“My dear chap?”
“I think you know that, like Lewis, I don’t see quite eye to eye with you over this. On this one single occasion, I do very sincerely think you’re wrong.”
“I appreciate that,” said Brown.
“It’s the only time since I’ve been here that, when it’s come to a decision, I haven’t felt you were incomparably righter than anyone else.”
“You’re much too kind to me.”
Brown was watching Tom with care. He knew — it didn’t take a wary man to know — that Tom was up to something. For what purpose Tom was trying to get round him, he couldn’t foresee. I was thinking that Tom, quite apart from his hidden violence, was a subtle character. He was fluid, quick-moving, full of manoeuvre, happy to play on other men. But, like other subtle characters, he was under the illusion that his manoeuvres were invisible. In fact, they were seen through, not only by people like Brown and me, but by the simplest. And that was true of most subtle men. As they went round, flattering, cajoling, misleading and promising, the only persons who found their disguise totally convincing were themselves.

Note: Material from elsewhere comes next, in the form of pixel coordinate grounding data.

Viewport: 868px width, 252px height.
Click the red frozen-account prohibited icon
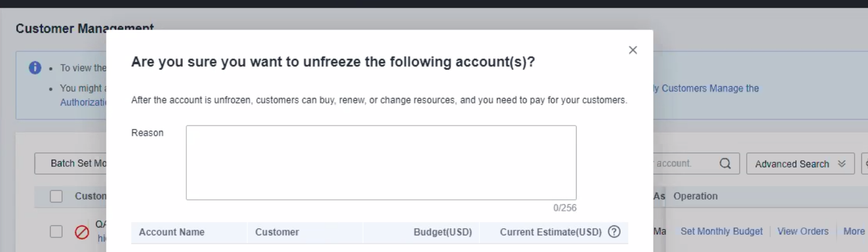coord(81,232)
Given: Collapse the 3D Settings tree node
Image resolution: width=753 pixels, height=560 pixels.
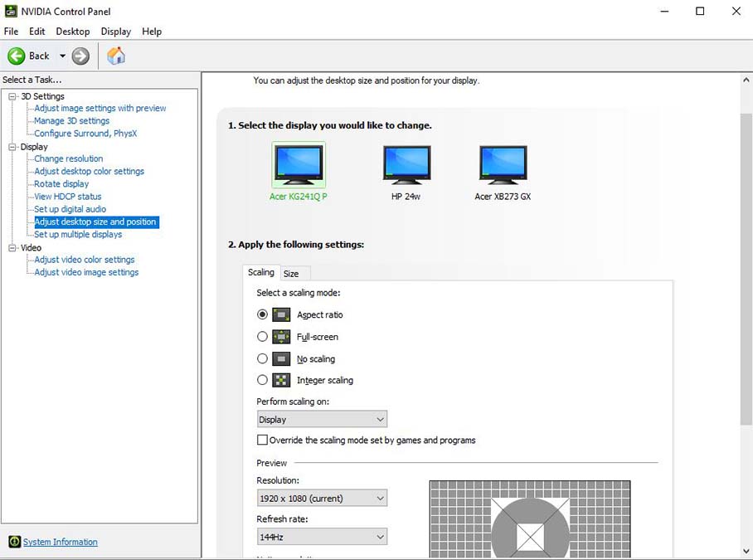Looking at the screenshot, I should [x=12, y=96].
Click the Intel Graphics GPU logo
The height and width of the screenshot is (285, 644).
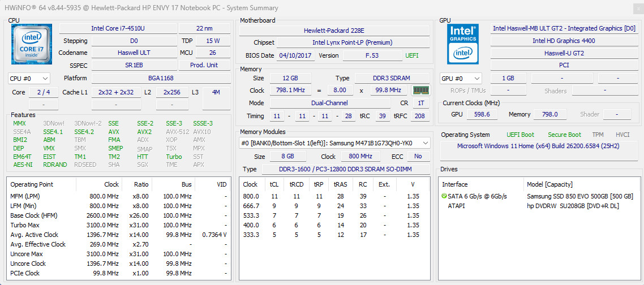464,44
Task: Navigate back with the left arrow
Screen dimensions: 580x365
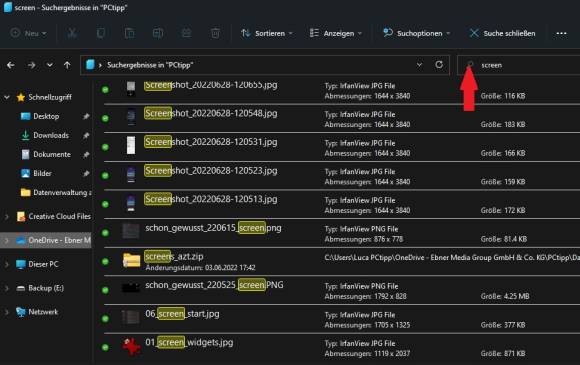Action: [x=11, y=65]
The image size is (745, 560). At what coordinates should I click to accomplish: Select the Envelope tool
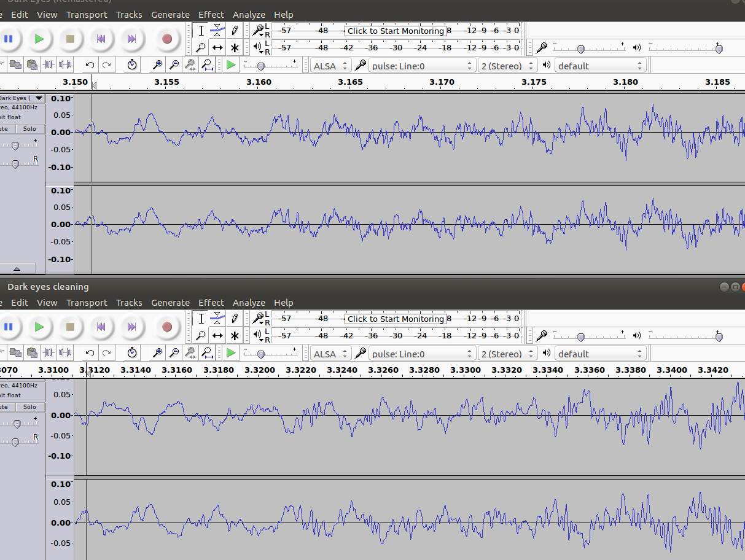click(x=216, y=30)
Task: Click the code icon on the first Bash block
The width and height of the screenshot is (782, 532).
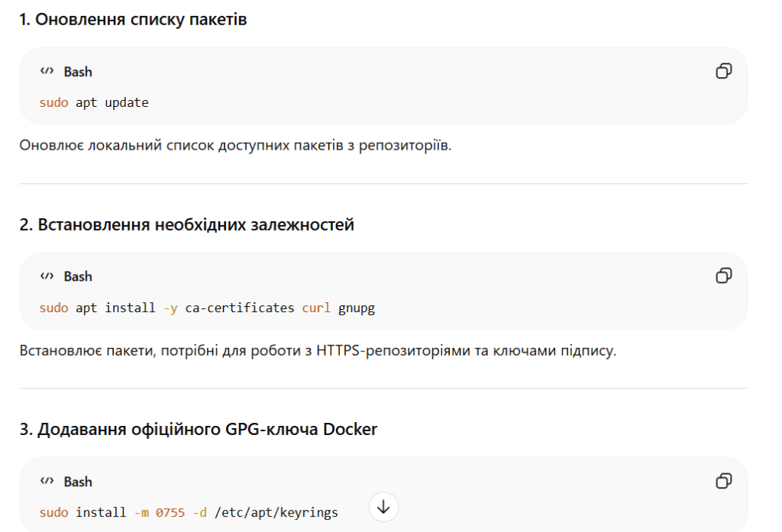Action: click(46, 71)
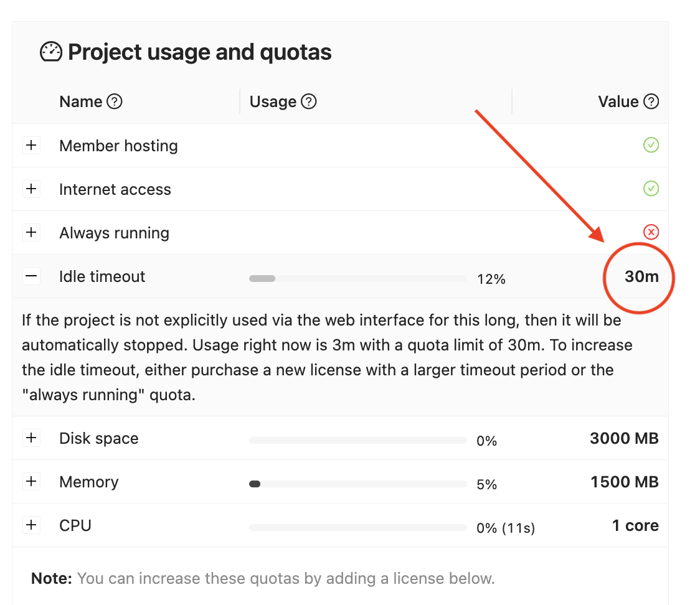Image resolution: width=700 pixels, height=605 pixels.
Task: Click the help icon beside Name
Action: point(115,101)
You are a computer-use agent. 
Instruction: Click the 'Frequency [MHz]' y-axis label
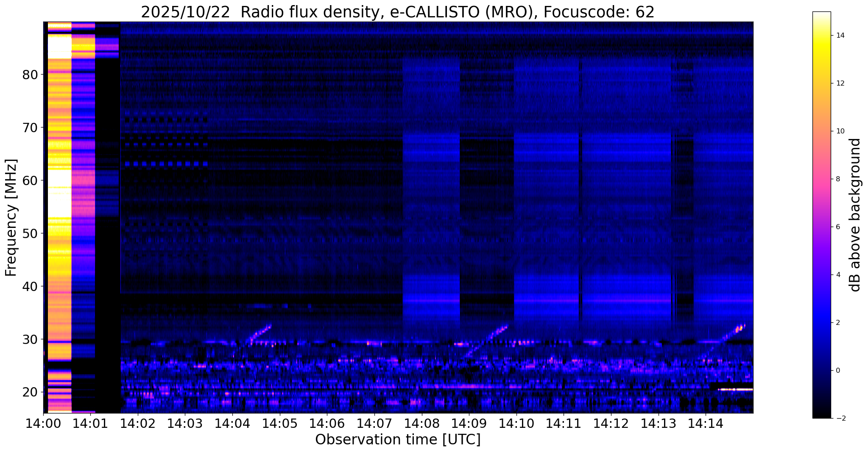pos(11,217)
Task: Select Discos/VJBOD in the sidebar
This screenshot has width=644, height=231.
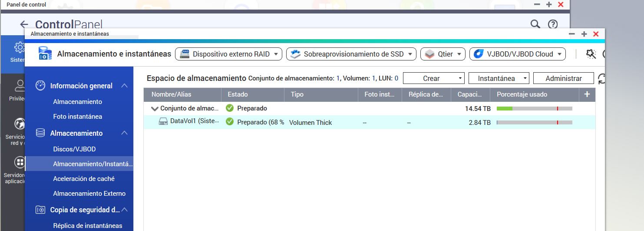Action: (x=74, y=149)
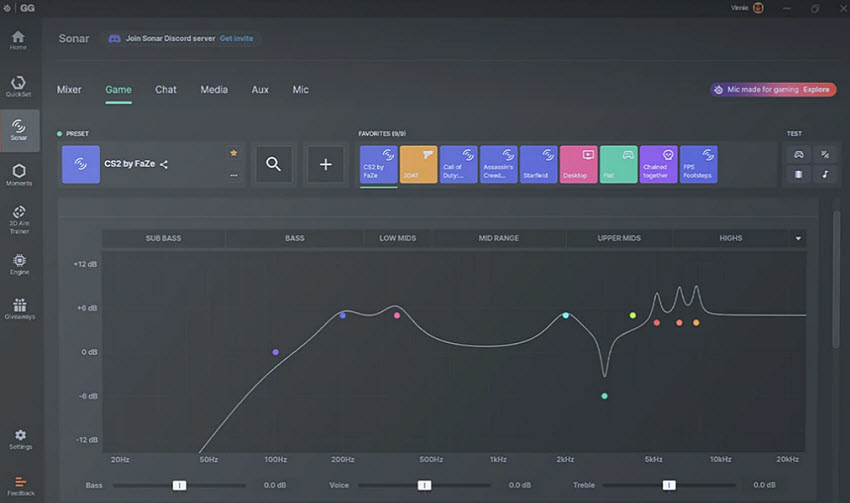Screen dimensions: 850x503
Task: Play the music note test sound
Action: [x=825, y=175]
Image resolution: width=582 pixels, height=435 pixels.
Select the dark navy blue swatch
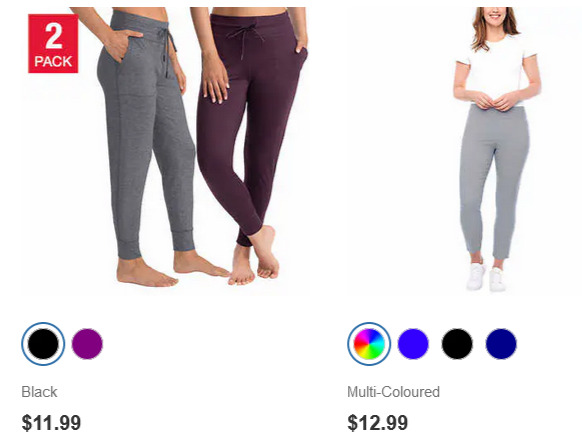click(x=501, y=344)
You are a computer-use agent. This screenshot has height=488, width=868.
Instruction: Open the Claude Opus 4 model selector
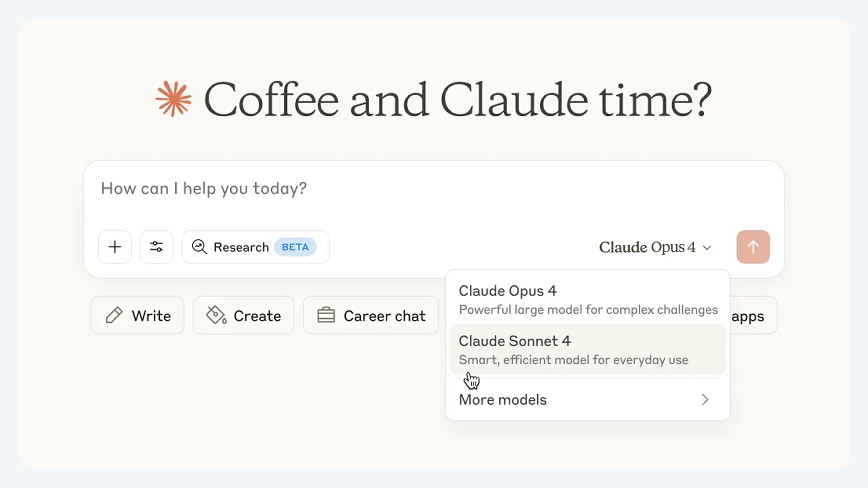[x=647, y=247]
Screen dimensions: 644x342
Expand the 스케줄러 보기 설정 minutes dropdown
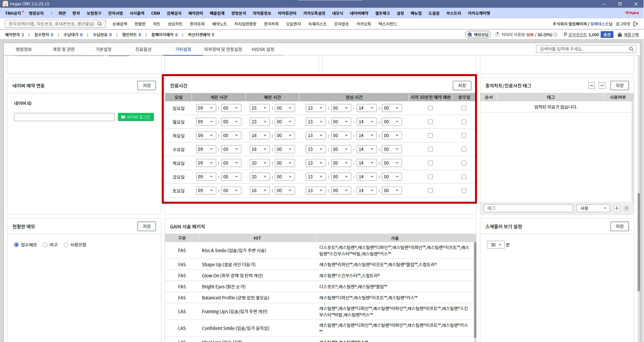coord(495,245)
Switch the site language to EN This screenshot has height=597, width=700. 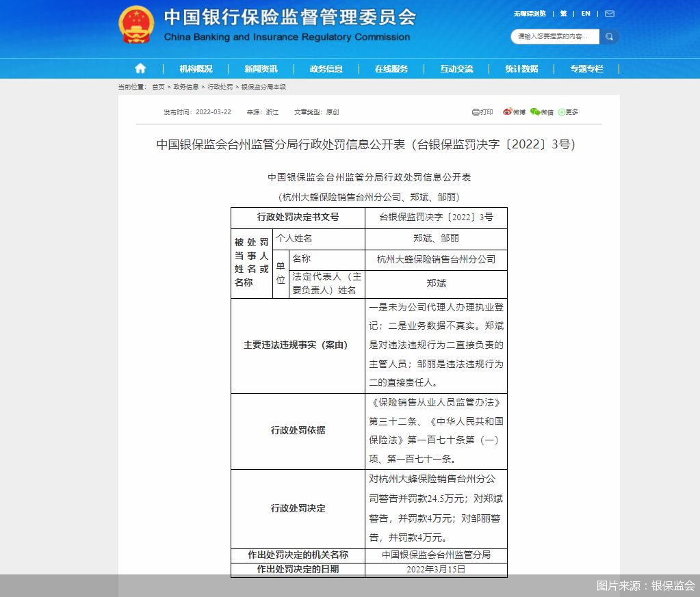(x=585, y=13)
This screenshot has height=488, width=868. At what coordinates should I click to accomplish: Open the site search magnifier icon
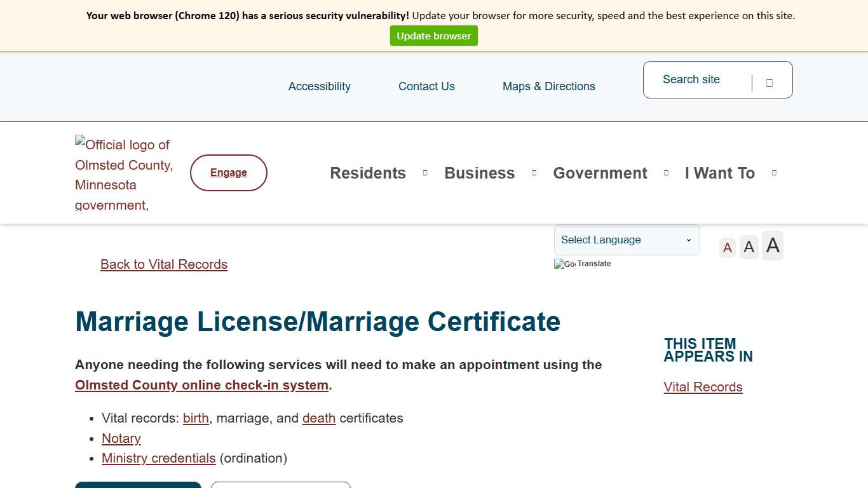click(769, 82)
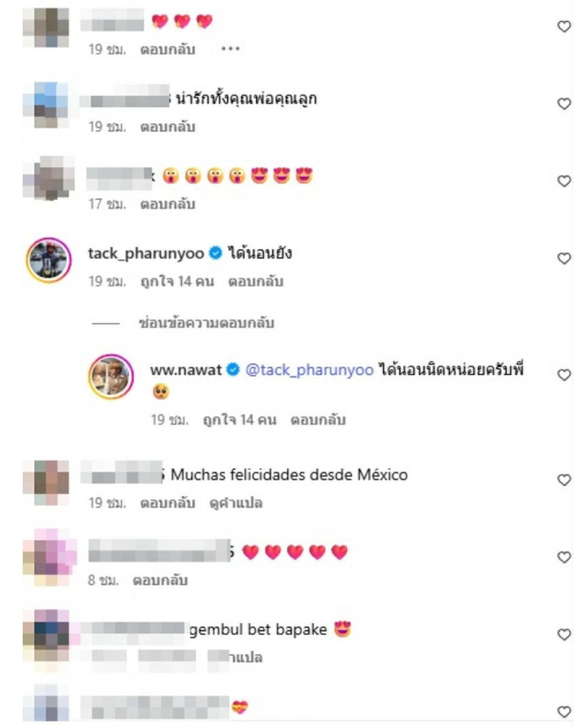
Task: Like ww.nawat's reply to tack_pharunyoo
Action: point(564,374)
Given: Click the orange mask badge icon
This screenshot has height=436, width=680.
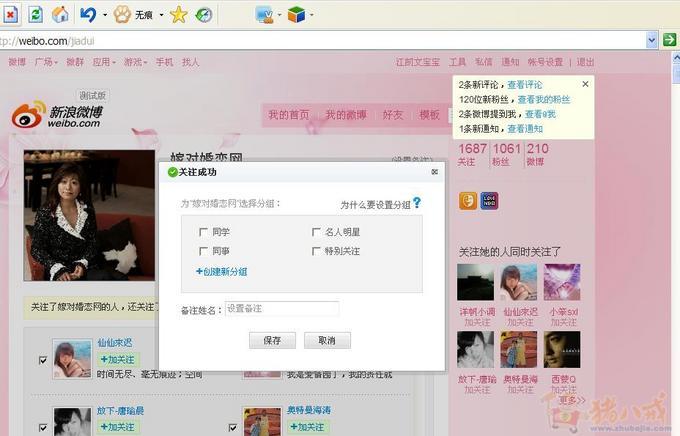Looking at the screenshot, I should (467, 201).
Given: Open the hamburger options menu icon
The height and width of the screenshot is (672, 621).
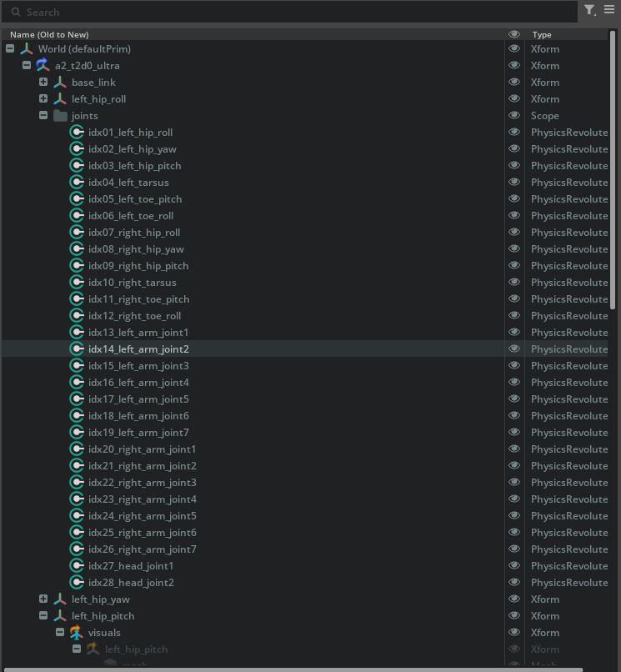Looking at the screenshot, I should click(609, 10).
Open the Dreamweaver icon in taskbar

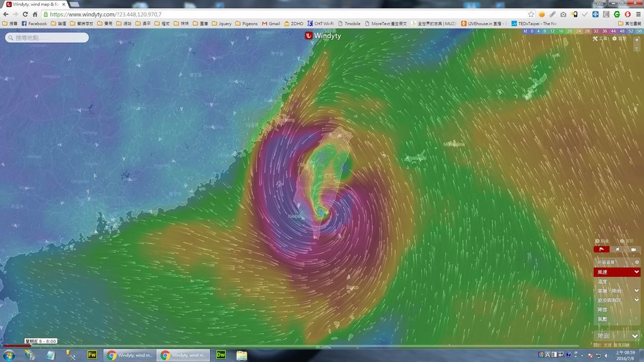pos(221,355)
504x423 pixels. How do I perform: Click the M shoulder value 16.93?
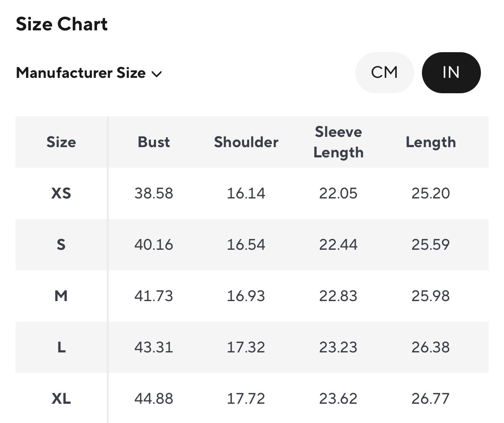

“So I was wondering if you’d let me ask one question. Don’t you think it might be a mistake to be too intransigent over this? I respect your attitude. I respect your opinion on the justness of the affair, though quite sincerely I can’t agree with it. But don’t you think it might be a mistake — well, one might call it a mistake in tactics, if you don’t misunderstand me, to be too intransigent? Because there are several people like me who would follow your lead over anything else, who simply can’t do it over this. And I do suggest it might be a mistake to put them off too much.”
Brown replied, “I think I can speak for the other Seniors. Naturally we realised that the decision couldn’t be a popular one.”
“I really wasn’t thinking of the other Seniors. If I may say so, Arthur, I was thinking of you.”
“No,” said Brown. “Again I’m not betraying a confidence, I think, when I say there is no difference between us on the Court.”
“There is one very important difference, if you’ll allow me to say so.”
“What do you mean?”
“I mean, that none of the other Seniors is a candidate for the mastership this autumn, and you most certainly are.”
Brown’s face was heavy: “I don’t see where this is leading us.”
“There’s something I’ve wanted to say for a long time. Perhaps I oughtn’t to. I don’t think you’ll like it. It isn’t my place to say it anyway.”
“I’d rather you did.”
Tom was put off by Brown’s tone, formal and stern.
Would Tom realise, even at the last second, I was worrying, that he had misjudged his man?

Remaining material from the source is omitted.